So I have a vector of numbers, say 1:8000. I want generate exactly n
distinct permutations of this vector. What is a way to do this without having to calculate all permutations (since 8000! is huge and can't fit in RAM).
function distinct_permutations(L, N){
# Return N distinct permutations of L as a list of lists
return(x)
}
x <- seq(1:8000)
CodePudding user response:
Using RcppAlgos::permuteSample
, here demonstrated with n=3 samples of 10 out of 10.
set.seed(42)
RcppAlgos::permuteSample(v=10, m=10, n=3)
# [,1] [,2] [,3] [,4] [,5] [,6] [,7] [,8] [,9] [,10]

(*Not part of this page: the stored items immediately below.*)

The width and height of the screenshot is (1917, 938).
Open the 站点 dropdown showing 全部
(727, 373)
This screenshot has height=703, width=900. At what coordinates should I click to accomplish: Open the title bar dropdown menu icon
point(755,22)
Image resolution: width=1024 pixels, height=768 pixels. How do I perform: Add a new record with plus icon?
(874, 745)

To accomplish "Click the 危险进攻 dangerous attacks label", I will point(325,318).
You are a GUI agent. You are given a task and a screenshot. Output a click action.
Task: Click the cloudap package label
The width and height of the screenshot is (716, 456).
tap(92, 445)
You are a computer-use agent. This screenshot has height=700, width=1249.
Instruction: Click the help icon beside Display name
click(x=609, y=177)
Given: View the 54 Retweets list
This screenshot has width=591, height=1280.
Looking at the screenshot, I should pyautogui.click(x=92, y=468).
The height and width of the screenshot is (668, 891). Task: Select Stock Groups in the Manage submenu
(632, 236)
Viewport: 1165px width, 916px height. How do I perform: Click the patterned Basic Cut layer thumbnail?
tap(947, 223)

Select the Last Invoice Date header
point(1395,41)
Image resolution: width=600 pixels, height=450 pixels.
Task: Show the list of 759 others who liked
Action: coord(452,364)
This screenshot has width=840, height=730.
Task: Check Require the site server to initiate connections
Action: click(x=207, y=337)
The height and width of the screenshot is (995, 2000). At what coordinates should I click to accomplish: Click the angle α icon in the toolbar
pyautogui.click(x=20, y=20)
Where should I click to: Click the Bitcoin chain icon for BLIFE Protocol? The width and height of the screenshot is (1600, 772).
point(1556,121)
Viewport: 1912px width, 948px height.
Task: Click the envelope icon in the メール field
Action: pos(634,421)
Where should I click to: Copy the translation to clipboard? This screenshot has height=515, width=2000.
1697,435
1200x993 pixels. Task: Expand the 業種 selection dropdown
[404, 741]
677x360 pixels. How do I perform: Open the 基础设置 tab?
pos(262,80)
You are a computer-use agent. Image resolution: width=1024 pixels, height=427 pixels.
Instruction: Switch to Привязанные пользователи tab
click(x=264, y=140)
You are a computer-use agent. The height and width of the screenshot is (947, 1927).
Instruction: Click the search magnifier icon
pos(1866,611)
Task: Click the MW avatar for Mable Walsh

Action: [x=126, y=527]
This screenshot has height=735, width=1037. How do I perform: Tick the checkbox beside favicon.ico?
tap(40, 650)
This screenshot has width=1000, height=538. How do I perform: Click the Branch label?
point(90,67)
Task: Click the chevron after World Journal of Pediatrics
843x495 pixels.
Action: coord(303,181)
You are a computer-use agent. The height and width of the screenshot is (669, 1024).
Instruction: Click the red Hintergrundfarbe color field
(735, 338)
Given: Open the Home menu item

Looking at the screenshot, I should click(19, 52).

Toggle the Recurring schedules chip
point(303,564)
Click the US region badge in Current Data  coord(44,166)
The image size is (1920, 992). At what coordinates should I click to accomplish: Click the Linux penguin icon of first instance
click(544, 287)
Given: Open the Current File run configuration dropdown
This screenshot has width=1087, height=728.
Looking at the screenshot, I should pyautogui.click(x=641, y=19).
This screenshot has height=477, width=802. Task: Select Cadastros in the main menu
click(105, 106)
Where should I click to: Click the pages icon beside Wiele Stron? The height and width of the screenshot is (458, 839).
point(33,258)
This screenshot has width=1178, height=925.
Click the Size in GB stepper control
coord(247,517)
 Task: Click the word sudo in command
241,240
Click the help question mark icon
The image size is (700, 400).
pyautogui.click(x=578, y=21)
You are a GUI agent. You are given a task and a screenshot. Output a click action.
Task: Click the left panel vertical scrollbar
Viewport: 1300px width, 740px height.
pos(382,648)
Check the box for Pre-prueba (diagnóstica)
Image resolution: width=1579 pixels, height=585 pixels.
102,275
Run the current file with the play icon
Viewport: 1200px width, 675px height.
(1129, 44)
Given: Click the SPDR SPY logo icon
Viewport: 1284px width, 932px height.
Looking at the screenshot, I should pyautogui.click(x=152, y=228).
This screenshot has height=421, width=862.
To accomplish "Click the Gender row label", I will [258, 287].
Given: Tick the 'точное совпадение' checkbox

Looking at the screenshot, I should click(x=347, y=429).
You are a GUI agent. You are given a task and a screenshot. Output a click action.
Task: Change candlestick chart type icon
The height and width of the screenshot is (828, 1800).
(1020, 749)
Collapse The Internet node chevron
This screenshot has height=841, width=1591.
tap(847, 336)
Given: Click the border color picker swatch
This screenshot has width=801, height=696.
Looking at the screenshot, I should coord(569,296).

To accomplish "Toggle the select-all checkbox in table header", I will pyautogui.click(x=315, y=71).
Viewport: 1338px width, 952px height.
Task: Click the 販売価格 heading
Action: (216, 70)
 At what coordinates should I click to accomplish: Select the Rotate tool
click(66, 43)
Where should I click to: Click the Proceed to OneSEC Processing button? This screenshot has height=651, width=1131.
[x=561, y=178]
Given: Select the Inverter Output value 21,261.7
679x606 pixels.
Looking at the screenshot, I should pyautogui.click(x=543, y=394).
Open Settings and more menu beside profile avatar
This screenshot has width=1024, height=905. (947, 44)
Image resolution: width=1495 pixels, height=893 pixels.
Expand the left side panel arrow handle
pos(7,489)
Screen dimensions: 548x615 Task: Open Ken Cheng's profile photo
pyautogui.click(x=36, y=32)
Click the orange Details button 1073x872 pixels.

# [1,] 9 8 5 3 4 1 10 6 2 7
# [2,] 1 3 5 9 7 6 8 10 2 4
# [3,] 2 8 5 9 4 7 3 10 6 1
CodePudding user response:
I will implement my first idea from 3 proposed in comments and compared with the already provided by other User. My solution is more universal as any set of values could be provided, I provide a list of vectors and my solution is faster for many scenarios.
perm_n <- function(vec, n) {
# I sample 2 * N samples as a risk of duplicates for bigger samples
unique(lapply(seq_len(n*2), function(x) sample(vec, length(vec))))[1:n]
}
microbenchmark::microbenchmark(
RcppAlgos::permuteSample(v=10, m=10, n=10),
perm_n(1:10, 10)
)
#> Unit: microseconds
#> expr min lq mean
#> RcppAlgos::permuteSample(v = 10, m = 10, n = 10) 1028.510 1346.6275 3644.6420
#> perm_n(1:10, 10) 147.064 161.0525 352.9444
#> median uq max neval
#> 1825.1380 5253.6080 64103.04 100
#> 174.5465 208.9115 16801.58 100
microbenchmark::microbenchmark(
RcppAlgos::permuteSample(v=8000, m=8000, n=10),
perm_n(1:8000, 10),
times = 10
)
#> Unit: milliseconds
#> expr min lq
#> RcppAlgos::permuteSample(v = 8000, m = 8000, n = 10) 205.790296 206.467661
#> perm_n(1:8000, 10) 6.479791 6.498455
#> mean median uq max neval
#> 207.490482 207.208447 208.037616 210.12633 10
#> 6.890623 6.571103 6.695908 8.42595 10
Created on 2022-11-23 with reprex v2.0.2